# determining an existing clear coat



## sayn3ver (Jan 9, 2010)

Looked at a bar the other day in a customer's finished basement. There is a section on the top she claims was fogged by a piping hot pizza box.

The bar was built by a contractor they had hired a few years ago. Customer cannot find a receipt, remember the name of the contractor, and gave me the old side eye when I asked if she happened to know what type of finish they applied. 

She said it wasn't sprayed on site. It looks sprayed so I'm going to assume the gentleman finished the skins off site. 

It looks to have a decent mil thickness. And it's gloss. 

I want to say it's an epoxy or conversion varnish.

Assuming I can't buff out the fogging my assumption is the top needs to be sanded down to bare or however deep the fogging goes and recoat. 

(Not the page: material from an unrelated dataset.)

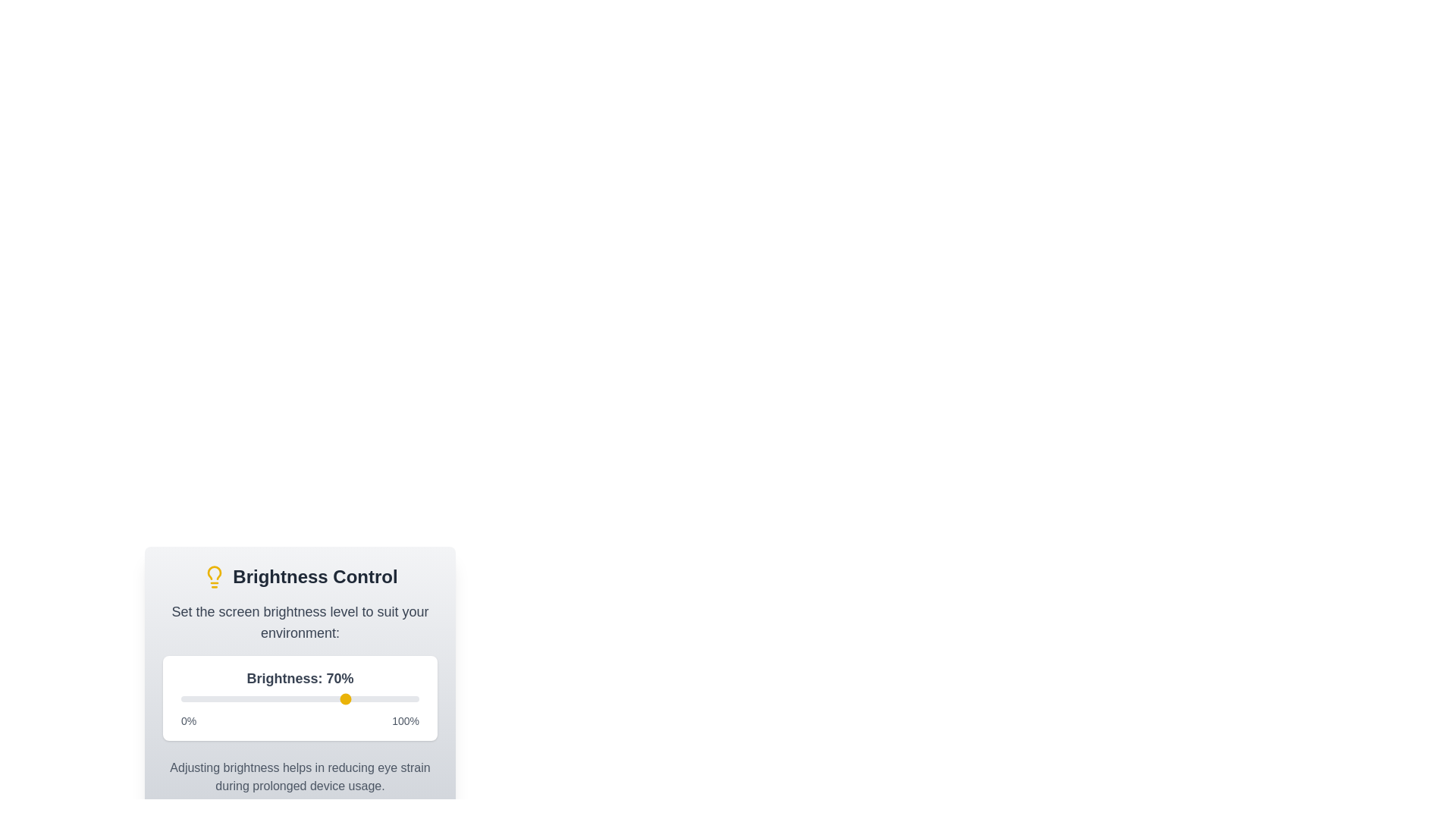 This screenshot has height=819, width=1456. Describe the element at coordinates (214, 576) in the screenshot. I see `the lightbulb icon to toggle its state` at that location.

Is there a way to determine what the existing finish is?


----------



## MikeCalifornia (Aug 26, 2012)

Try a lacquer thinner rub on the haze, it might just come out.


----------



## sayn3ver (Jan 9, 2010)

Thanks. I'll give that a go if I get back to that site this upcoming week.


----------



## woodcoyote (Dec 30, 2012)

I vote the lacquer rub test first as well. 

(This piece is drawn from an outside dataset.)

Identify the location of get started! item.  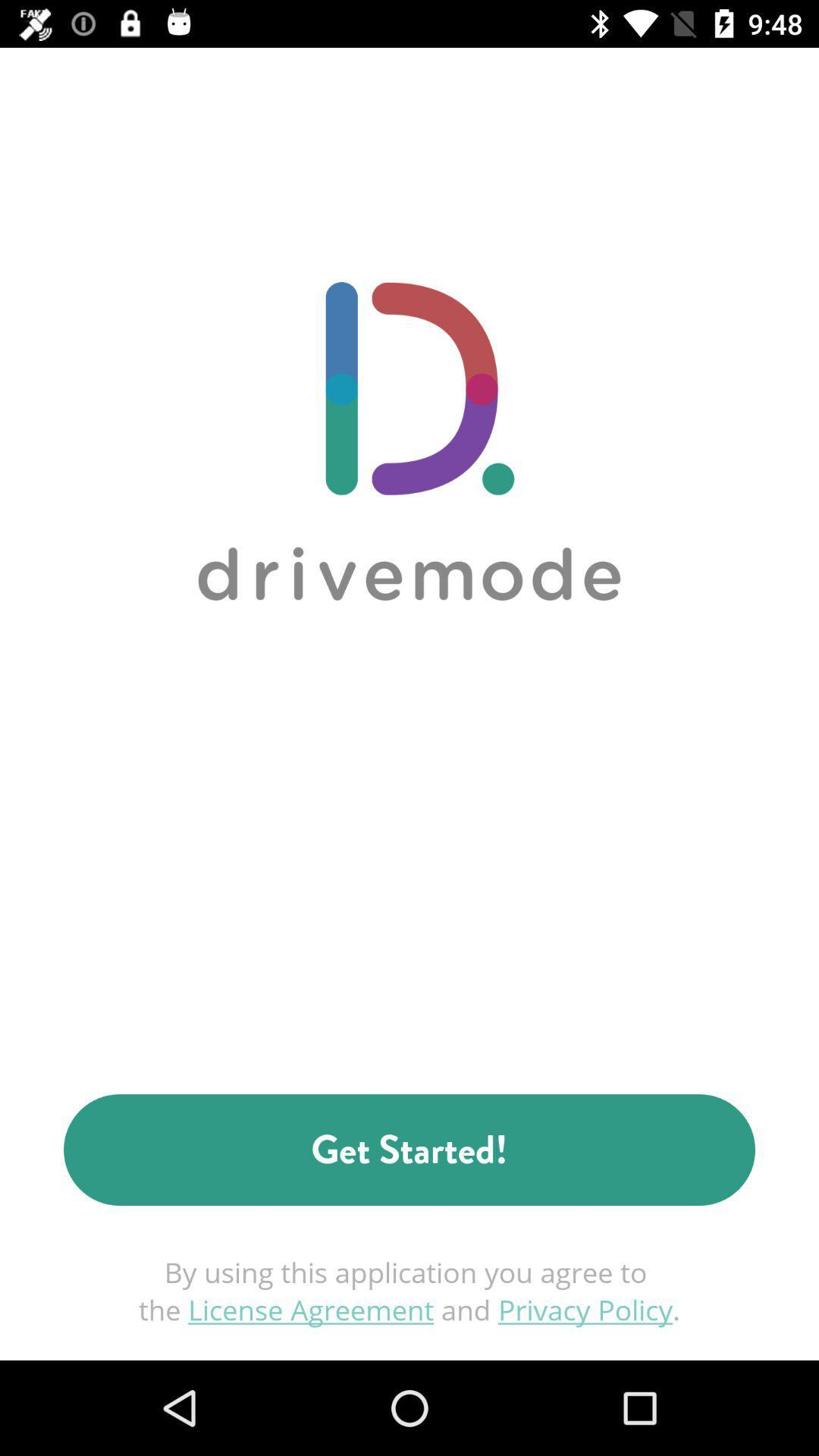
(410, 1150).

Chances are if it looks and feels like it's laminated, it's probably an epoxy bar top finish. If it looks sprayed however, I'd guess maybe a conversion varnish of some kind. If the contractor was really stupid maybe they just sprayed regular lacquer on the bar top, which would be an easy fix for you. 

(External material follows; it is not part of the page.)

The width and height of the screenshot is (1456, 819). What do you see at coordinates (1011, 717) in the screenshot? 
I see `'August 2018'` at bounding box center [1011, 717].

If it is an epoxy and it's hazed, the only way to get it out is to sand the whole piece back down/take epoxy off. Most epoxy isn't sprayed, so if you say it's a sprayed finish then this probably is off the list. Epoxy is a poured on finish typically, very thick (equivalent to 50 coats of varnish), and feels like the piece is plastic/laminated. 

Good luck and let us know what comes of it.


----------



## finishesbykevyn (Apr 14, 2010)

You may try rubbing with Methyl hydrate first to make sure it's not an acrylic. You can brush alot of that stuff on pretty thick and as most of it is self leveling it's hard to tell whether it was sprayed or brushed sometimes.. 
I wouldn't think that an epoxy would be harmed by a hot pizza box. Never know I guess..


----------